Monday, December 12, 2011

2: Resource Management.

One of the big tropes of survival horror involves resource management. You only have 18 bullets so you'd better make it count! In the weeks leading up to the big adventure, I ensured the player characters were quite aware that what they brought would be all they had. So they built guns, sourced ammunition illegally, bought boxes of ammunition where they had the right permits, created body armour (Lore of Forge) though not enough, and decided on what they were bringing.

Since the other issue of survival horror is realising how handy it'd be if you'd brought that one thing (they had three gas masks, only brought one, and it came up), it's important to be firm that they only have what they've stated they were bringing.

To reinforce the importance of this, I actually went to the admittedly anal and perfectionistic lengths of creating item cards and laying it all out in front of them. They could see at a glance what they had on them and what they could use. When they ask me if they might have something, I ask them to check what they had in front of them. Some of them even brought food (which came in handy) and water (which certainly did).

-- To do --
1/ Answer the following questions using the post on resource management in survival horror:
(a) How many bullets does the post's example of the survival horror trope mention?
(b) How many gas masks did the players have, and how many did they bring?
(c) What did the writer create and lay out in front of the players so they could see what they had?
2/ Pick up the post on resource management in survival horror and continue it from its final sentence.

-- Extracted data --
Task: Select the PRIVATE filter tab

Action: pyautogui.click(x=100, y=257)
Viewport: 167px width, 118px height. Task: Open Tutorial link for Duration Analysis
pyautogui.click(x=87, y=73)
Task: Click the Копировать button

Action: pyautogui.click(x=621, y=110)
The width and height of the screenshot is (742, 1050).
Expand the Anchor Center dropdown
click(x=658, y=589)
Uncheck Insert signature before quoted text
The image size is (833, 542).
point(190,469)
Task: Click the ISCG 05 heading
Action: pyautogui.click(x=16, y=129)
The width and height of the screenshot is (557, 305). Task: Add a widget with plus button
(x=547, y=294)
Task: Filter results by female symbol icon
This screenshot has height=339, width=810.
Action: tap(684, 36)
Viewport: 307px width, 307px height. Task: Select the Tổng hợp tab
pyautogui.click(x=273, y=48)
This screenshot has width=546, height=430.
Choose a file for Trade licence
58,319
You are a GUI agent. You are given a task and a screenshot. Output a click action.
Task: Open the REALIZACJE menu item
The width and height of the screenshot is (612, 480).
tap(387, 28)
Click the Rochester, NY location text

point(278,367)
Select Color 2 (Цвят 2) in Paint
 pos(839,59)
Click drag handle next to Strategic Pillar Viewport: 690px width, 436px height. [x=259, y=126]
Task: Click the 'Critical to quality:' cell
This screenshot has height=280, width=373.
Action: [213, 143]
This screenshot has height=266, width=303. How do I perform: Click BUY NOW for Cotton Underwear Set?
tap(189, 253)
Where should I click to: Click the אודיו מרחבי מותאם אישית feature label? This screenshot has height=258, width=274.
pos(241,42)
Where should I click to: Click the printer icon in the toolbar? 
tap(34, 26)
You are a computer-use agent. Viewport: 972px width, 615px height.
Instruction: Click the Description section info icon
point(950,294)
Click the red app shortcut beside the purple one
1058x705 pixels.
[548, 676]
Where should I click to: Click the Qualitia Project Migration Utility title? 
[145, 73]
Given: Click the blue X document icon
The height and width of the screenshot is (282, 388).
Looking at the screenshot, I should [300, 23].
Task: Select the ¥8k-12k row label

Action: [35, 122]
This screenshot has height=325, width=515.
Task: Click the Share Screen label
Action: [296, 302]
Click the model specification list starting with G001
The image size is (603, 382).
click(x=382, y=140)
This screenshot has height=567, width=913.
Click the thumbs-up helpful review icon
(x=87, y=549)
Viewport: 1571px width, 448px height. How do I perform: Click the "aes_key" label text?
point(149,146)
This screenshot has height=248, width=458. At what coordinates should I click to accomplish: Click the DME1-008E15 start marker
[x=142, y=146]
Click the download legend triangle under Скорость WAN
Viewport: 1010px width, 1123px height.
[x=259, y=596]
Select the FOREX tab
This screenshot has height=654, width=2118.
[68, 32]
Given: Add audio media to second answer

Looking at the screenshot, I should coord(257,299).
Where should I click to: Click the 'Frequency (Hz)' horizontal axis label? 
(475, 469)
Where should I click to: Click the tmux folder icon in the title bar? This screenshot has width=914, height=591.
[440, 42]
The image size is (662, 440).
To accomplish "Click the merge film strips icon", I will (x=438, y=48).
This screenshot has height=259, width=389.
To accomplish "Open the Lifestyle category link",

-- Written answers --
1/
(a) 18 bullets.
(b) They had three gas masks and brought only one.
(c) Item cards.

2/
While I don't suggest that everyone turn their player's inventories into item cards (it does take a lot of room and isn't always worth the time investment), I do suggest creating weapon cards (with the rules on them if need be), armor and flashlights that might be traded between player characters. It saves on having to erase it from your own sheet and transfer it onto someone else's.

Ammunition clips or shell pouch cards are even more handy! I printed off some little details on the ammunition on one side, and ammunition silhouettes on the others. I used a lead to shade in how many bullets they had (up to 12 bullets per ammo card). They erased the bullets from the weapon card as they used them, then erased them from the ammo card as they reloaded the gun. Yes, it sounds rather clunky but it worked out surprisingly well and smoothly ... which says a lot since my players aren't the note-taking, pedantic types (like me) and yet they found it all pretty easy to do. I'll be keeping the ammo clip cards for later use.

The other Resource Management thing I did was actually check their carrying capacity (25lbs per point in Strength, items were assumed to be 1lb or more and roughly calculated) and give them all little tokens for their willpower and faith (using the little brain and love heart tokens from the Call of Cthulhu board game).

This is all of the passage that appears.